“Our journey is one of movement and continual change. Each threshold different, each letting go with its own character-every set of experiences bearing their own teachings. If transformation were as simple as weeding through your accumulated possessions, it would not be daunting. But meeting life is daunting. It is the letting go, not of books and outgrown clothing, but of a conditioned way of being that has grown immeasurably comfortable. At this threshold you ask yourself, do I really want this? Am I finally ready not to waste anymore time?”
Paula D’Arcy, Stars at Night
Yoga was my formal introduction into understanding myself better, little did I know at the time it would be the thing that saved my life.
For years and years I was showing up on my mat. Day after day I was stretching and exercising myself into a sweaty heap of emotional and physical exhaustion. In my head I thought I was a “good yogi”, I was getting stronger and becoming more flexible. I was able to make all the shapes in class but I had no idea that I was not really practicing true yoga.
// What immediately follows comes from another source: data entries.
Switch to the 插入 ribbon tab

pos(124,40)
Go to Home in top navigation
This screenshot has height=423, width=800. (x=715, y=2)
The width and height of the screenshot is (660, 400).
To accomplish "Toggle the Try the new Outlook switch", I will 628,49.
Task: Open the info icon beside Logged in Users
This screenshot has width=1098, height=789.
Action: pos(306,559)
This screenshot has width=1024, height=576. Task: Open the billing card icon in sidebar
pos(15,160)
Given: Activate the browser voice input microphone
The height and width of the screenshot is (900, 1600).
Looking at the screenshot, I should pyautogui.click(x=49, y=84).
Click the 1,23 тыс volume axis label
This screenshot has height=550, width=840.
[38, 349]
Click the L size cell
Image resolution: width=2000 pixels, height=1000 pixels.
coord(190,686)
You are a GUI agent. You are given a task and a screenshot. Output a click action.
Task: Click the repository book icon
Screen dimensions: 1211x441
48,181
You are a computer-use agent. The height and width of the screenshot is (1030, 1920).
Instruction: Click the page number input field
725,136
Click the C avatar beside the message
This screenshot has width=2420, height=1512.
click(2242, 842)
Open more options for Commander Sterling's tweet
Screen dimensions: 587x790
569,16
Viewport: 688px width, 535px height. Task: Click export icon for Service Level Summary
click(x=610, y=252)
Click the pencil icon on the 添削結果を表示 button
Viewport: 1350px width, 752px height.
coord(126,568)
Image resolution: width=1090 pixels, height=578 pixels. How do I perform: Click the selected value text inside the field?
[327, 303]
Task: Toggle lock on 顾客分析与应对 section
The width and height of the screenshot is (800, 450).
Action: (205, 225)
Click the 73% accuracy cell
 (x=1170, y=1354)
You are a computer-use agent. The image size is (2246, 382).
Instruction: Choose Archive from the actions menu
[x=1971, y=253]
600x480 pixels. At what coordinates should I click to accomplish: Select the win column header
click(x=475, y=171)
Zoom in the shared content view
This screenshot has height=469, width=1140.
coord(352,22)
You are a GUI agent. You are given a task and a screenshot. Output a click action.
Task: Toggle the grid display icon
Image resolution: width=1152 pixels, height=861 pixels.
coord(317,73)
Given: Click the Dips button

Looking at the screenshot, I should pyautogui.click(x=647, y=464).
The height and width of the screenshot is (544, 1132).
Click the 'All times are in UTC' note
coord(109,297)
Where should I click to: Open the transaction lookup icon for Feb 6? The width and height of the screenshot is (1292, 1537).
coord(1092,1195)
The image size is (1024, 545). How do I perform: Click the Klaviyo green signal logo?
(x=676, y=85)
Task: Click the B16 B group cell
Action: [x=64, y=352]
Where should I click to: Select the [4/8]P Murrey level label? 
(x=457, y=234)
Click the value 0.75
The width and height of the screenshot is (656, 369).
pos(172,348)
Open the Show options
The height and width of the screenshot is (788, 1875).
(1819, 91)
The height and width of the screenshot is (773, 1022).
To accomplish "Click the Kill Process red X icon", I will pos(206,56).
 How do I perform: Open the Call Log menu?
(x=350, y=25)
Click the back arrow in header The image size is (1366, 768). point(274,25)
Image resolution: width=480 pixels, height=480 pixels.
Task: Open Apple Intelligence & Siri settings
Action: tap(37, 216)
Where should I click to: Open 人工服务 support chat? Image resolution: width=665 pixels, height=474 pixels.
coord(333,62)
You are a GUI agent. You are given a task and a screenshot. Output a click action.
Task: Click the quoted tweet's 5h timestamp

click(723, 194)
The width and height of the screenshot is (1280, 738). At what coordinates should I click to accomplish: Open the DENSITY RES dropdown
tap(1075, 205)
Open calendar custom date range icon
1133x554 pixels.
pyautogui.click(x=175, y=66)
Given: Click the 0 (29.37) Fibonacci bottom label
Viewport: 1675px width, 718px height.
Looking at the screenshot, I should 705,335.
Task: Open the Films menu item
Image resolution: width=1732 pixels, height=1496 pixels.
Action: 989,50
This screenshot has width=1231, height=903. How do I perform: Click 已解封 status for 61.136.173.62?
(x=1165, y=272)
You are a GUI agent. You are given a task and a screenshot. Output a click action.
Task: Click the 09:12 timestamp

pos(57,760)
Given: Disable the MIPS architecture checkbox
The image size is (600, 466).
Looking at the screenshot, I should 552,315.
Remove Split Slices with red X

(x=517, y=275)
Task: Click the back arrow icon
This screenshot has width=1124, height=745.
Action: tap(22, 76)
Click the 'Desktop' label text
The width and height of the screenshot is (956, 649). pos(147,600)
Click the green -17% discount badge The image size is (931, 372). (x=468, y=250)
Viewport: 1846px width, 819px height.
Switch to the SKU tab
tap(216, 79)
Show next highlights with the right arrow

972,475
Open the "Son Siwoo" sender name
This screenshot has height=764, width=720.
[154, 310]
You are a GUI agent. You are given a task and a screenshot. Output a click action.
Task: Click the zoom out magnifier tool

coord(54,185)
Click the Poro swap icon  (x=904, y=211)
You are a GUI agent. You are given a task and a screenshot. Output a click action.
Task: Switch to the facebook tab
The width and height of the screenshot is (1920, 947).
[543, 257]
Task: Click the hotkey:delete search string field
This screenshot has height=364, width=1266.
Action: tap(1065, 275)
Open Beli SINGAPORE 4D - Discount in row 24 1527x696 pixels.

I would judge my own practice, getting upset if I lost my balance or needed to take a break. I would compare myself to those around me celebrating if I was “the best” in the class, feeling bad if I wasn’t. I would show up 25 minutes early to claim my spot in the room and get irritated if someone was in my spot. I was hard on myself and hard on those around me, both on and off the mat. On the outside I thought I looked like what a good yogi should look like, on the inside I was deeply struggling.
One day, when my life was falling in pieces all around me, I realized that none of the stories, criticism or judgements I was harboring was serving me, none of it was helpful. I wanted to be happy. I wanted to be liberated from reacting to the world around me. I wanted to be free from all those things that were weighing me down. At that moment I wondered what would happen if I chose a new way of being? It was at that moment that I consciously decided to make a choice to let it all go.
I wish I could say it was easy to let go of those parts that were weighing me down. I wish I could say that once you make the choice to let go then you magically achieve some sort of enlightened state. For me the choice to let go was the first step toward happiness, I immediately began to see some changes but I still had a long journey ahead of me. It took time to reprogram my habits and patterns, it took time to explore new ways of responding to the world around me without falling back into patterns. And as I grow and change I am challenged in new ways, I take on new habits and patterns (some healthy and some not-so-much). I have new challenges that I must navigate in my personal life, in business and in all my relationships. To stay on the path of growth I must be compassionately aware of my tendencies and my messy and imperfect humanness, and at the same time I must keep a keen eye and steady focus on my inner world (and not be afraid of asking myself tough questions and calling myself out on my bullshit and stories). This is my sadhana, my most meaningful daily practice.